But if my heart is with these poor sinners (such we all are), then what do I owe to those few who loved more rightly, not in selfishness for the greater part, but in self-sacrifice, and were yet in God's wisdom parted? What does my heart owe to the truly great among lovers? To you, shining ones, I say "My heart stands before you in awe. I would learn of you, you men and women who loved fully and yet gave away freely when the beloved was required of you. I wish to learn how to surrender the friend of my soul, and yet trust God. From you, from you I would learn to grieve. For you have made grief beautiful in its time, because you set your heart on God."

I value "Becoming Jane" because I believe it is a true lament; but I will turn elsewhere to learn the way of grieving, because though in that movie the heart goes on, it does not rejoice. And we were made, after the darkness, to rejoice.

3 Comments:

Blogger sarah said...

I believe that we are not to hold grief in, because it can poison us. We are to "rend our hearts, not our clothes," "offer ourselves as a living sacrifice," pour out all that grief and misery at Jesus' throne until we are utterly spent. We are to throw ourselves into His hands, saying, "I can't bear it, dear Lord, so please bear me for a while."

These are the words of Corrie Ten Boom's father to her:

"Corrie," he began instead, "do you know what hurts so very much? It's love. Love is the strongest force in the world, and when it is blocked that means pain.
"There are two things we can do when this happens. We can kill the love so that it stops hurting. But then of course part of us dies, too. Or, Corrie, we can ask God to open up another route for that love to travel.
"God loves Karel -- even more than you do -- and if you ask Him, He will give you His love for this man, a love nothing can prevent, nothing destroy. Whenever we cannot love in the old, human way, Corrie, God can give us the perfect way."

It's all God, that's the key. Only His fingers can work it in us.
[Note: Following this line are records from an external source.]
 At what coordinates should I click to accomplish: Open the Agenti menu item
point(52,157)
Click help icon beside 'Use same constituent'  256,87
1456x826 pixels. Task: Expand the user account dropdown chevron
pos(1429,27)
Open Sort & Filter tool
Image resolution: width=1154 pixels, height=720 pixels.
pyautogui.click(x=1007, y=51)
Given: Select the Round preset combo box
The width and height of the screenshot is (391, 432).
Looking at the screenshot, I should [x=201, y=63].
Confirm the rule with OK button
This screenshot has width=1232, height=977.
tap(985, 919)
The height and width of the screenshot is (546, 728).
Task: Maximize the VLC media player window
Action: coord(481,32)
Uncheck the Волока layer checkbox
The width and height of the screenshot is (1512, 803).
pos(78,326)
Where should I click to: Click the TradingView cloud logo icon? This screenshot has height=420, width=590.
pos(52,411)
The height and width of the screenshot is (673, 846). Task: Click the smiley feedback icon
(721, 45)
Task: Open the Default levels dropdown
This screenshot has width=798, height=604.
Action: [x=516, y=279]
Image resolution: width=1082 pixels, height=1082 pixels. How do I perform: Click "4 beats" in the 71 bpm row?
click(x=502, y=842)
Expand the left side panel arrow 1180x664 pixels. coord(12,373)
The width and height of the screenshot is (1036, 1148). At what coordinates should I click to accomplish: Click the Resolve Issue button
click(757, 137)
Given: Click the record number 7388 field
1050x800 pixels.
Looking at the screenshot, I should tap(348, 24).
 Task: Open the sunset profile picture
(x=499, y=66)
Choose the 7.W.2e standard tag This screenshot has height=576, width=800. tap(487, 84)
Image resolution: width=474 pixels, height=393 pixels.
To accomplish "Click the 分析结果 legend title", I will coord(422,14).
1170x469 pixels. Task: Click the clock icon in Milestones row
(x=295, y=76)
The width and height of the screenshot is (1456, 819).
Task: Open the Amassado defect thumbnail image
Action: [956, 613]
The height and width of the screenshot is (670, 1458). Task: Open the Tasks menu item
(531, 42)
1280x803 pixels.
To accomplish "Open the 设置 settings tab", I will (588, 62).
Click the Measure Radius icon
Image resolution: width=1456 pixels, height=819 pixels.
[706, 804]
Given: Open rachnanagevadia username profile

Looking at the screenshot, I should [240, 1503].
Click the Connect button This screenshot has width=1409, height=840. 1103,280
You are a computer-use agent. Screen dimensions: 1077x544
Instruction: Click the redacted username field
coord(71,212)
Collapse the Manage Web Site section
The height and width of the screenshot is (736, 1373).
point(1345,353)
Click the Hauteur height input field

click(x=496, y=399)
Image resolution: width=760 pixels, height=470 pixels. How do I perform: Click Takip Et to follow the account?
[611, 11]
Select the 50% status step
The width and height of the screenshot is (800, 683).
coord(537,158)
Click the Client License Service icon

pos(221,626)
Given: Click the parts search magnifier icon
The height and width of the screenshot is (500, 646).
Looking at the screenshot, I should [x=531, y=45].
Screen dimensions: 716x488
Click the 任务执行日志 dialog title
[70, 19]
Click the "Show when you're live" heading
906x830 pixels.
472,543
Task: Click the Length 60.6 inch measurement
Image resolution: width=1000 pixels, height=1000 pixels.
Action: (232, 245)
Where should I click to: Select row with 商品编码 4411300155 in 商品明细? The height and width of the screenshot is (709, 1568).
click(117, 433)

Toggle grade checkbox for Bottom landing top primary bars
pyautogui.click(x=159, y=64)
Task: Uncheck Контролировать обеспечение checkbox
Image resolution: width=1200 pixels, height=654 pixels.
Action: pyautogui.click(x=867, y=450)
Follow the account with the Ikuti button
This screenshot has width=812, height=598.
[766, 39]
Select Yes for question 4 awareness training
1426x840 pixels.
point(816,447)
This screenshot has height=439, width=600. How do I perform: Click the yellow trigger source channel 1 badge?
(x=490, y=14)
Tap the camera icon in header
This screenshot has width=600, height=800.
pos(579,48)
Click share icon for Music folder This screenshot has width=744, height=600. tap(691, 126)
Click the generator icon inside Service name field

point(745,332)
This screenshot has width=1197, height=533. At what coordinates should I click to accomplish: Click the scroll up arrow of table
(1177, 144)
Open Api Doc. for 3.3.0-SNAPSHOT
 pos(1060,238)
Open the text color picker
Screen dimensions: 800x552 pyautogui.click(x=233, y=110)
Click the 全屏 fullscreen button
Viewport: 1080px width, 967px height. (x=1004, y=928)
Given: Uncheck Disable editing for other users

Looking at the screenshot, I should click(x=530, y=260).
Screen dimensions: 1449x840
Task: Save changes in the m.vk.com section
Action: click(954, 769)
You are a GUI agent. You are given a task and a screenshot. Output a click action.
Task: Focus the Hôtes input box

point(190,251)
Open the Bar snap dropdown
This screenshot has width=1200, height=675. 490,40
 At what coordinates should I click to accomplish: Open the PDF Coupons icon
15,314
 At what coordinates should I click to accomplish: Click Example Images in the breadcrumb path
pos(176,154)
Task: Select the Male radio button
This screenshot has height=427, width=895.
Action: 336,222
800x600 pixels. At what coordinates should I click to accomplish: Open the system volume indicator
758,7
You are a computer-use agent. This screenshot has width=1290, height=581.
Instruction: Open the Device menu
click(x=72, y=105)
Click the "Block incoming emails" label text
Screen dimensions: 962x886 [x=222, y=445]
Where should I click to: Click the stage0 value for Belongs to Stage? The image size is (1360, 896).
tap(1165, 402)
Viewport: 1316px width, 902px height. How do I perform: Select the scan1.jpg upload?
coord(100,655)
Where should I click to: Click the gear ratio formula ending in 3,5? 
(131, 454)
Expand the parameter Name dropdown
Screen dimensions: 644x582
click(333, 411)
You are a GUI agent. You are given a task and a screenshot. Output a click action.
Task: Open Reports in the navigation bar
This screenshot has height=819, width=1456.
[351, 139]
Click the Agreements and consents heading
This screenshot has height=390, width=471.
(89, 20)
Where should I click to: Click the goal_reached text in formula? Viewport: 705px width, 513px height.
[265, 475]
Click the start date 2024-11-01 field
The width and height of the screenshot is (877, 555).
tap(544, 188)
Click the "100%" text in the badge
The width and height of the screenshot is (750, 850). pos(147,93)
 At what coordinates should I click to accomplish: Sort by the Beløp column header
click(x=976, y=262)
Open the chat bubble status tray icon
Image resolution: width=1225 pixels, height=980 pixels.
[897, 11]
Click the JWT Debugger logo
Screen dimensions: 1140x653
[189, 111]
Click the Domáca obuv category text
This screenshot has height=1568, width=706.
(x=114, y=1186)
It is a divine intervention, a miracle.

9:34 AM  
Anonymous Anonymous said...

Thank you, Sarah.

12:20 PM  
Blogger Casey Somerville said...

i was surprised too, Tissy. i think i expected it to be over the top "broken romance" - but it was truly Sad.

you know - i don't know if you noticed, but at the end, when she lays her hands over the book, she puts her ringless left over her right, showing Tom that she never married and never loved anyone but him. i liked that.